46,XX男性综合征患儿五例的临床特征及基因分析

Analysis of clinical features and related genes variation in five patients with 46, XX male syndrome

目的 探讨46,XX男性综合征的临床特点及分子遗传学特征.方法 回顾性分析2010年8月至2014年8月上海瑞金医院儿科5例46,XX男性综合征患儿的临床及分子遗传学资料.结果 5例患儿社会性别均为男性,分别因矮小、外生殖器畸形或乳房发育就诊,染色体核型均为46,XX,身高均低于正常男性均值;经Y染色体性别决定基因（SRY基因）检测,其中1例SRY基因阳性,自幼矮小,具有正常男性表型,外生殖器无畸形,睾丸功能缺陷,为SRY基因易位至X染色体末端所致.4例SRY基因阴性者中,3例外生殖器畸形伴隐睾,睾丸细胞不同程度发育不良,其中1例SOX9基因上游基因拷贝数增加,1例DHH基因杂合性缺失,另1例尚未发现明确的病因.还有1例SRY基因阴性但外生殖器正常者,因青春期乳房发育就诊,其SOX9基因及其上游基因拷贝数均增加.结论 46,XX男性综合征患儿呈男性表型,可有矮小、外生殖器畸形或乳房发育,染色体为46,XX,性腺为睾丸或（和）卵睾,无子宫.SRY基因易位、SOX9基因及其上游基因拷贝数增加皆可导致46,XX男性综合征的发生,尚有未确定的病因.

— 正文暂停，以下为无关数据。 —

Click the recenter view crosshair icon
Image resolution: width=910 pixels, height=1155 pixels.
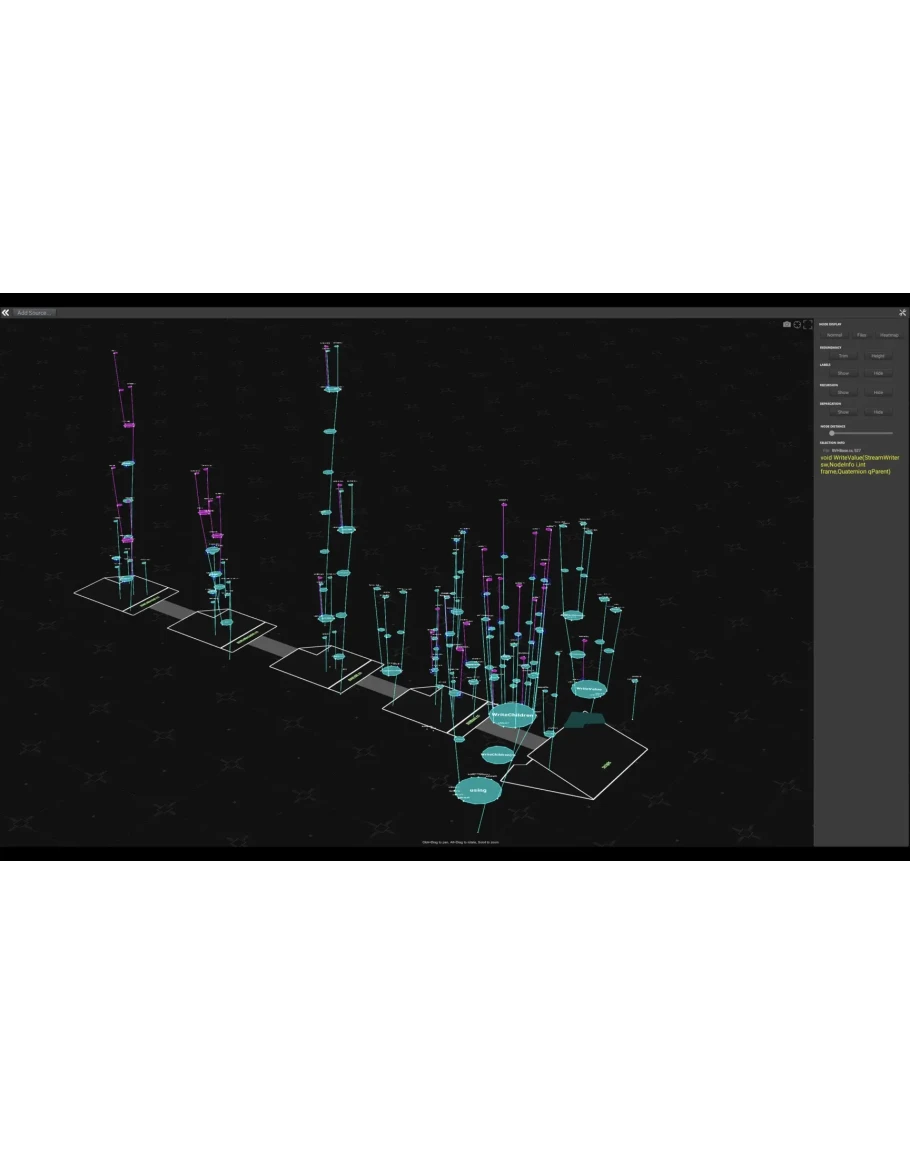tap(797, 324)
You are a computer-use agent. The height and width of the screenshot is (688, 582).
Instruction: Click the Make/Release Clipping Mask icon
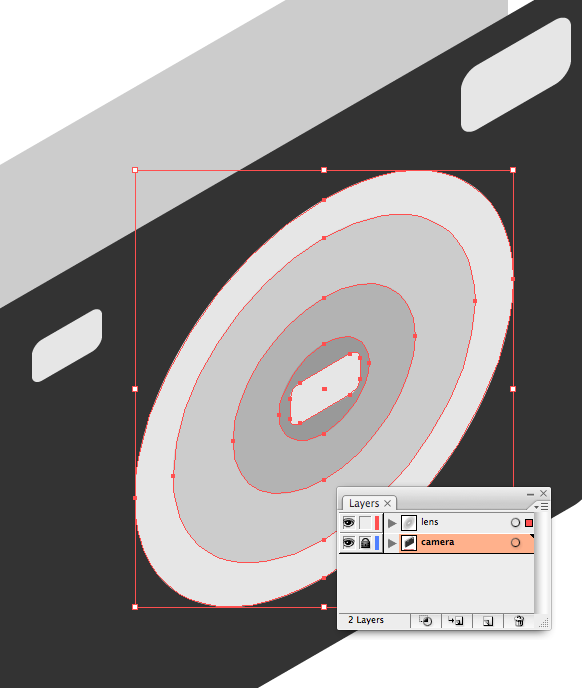[426, 621]
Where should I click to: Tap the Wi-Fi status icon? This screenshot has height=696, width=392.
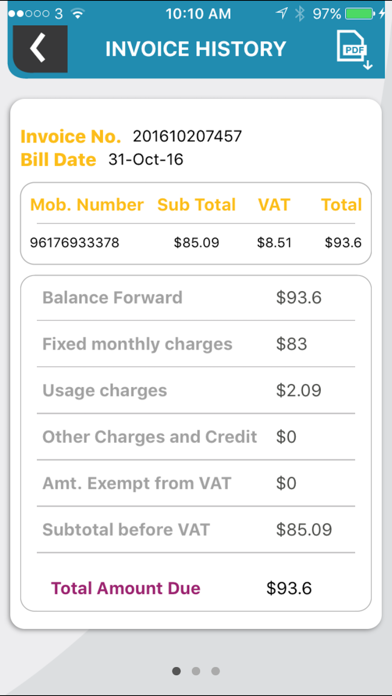[78, 14]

Objective To explore the clinical manifestations and molecular features of 46,XX male syndrome.Method The clinical and molecular data of five 46,XX male syndrome cases treated in the Department of Pediatrics of Shanghai Ruijin Hospital form August 2010 to August 2014 were retrospectively analyzed.Result The five patients were all sociopsychologically males and came to hospital respectively for short stature,ambiguous genitalia or gynecomastia.They were all below the normal male’s average height,and their karyotype was all 46,XX.One case in five was verified as sex determining region of Y chromosome （SRY gene） positive revealed no abnormality in their external genitalia.He had short stature since childhood,whose SRY gene fragments were shown by FISH transferred to the ends of X chromosome.Three cases in four were SRY gene negative with ambiguous genitalia of cryptorchidism and testicular dysplasia to different degrees.The copy number variations of SOX9 gene was found in one case,the loss of heterozygosity area in DHH gene of one case.Another SRY gene negative patient who had normal male external genitalia,came to the hospital due to puberty gynecomastia,that of SOX9 gene and its upstream gene both increased.Conclusion The main clinical characteristics of 46,XX male syndrome are male phenotype,46,XX karyotype,gonad of testis or ovotestis and no uterus.In addition,short stature,ambiguous genitalia or gynecomastia can be one reason for hospital visits.SRY gene translocation,SOX9 gene and its upstream gene copy number increase all can lead to 46,XX male syndrome.The cause of some may play an important role in 46,XX male syndrome,but has not yet been determined.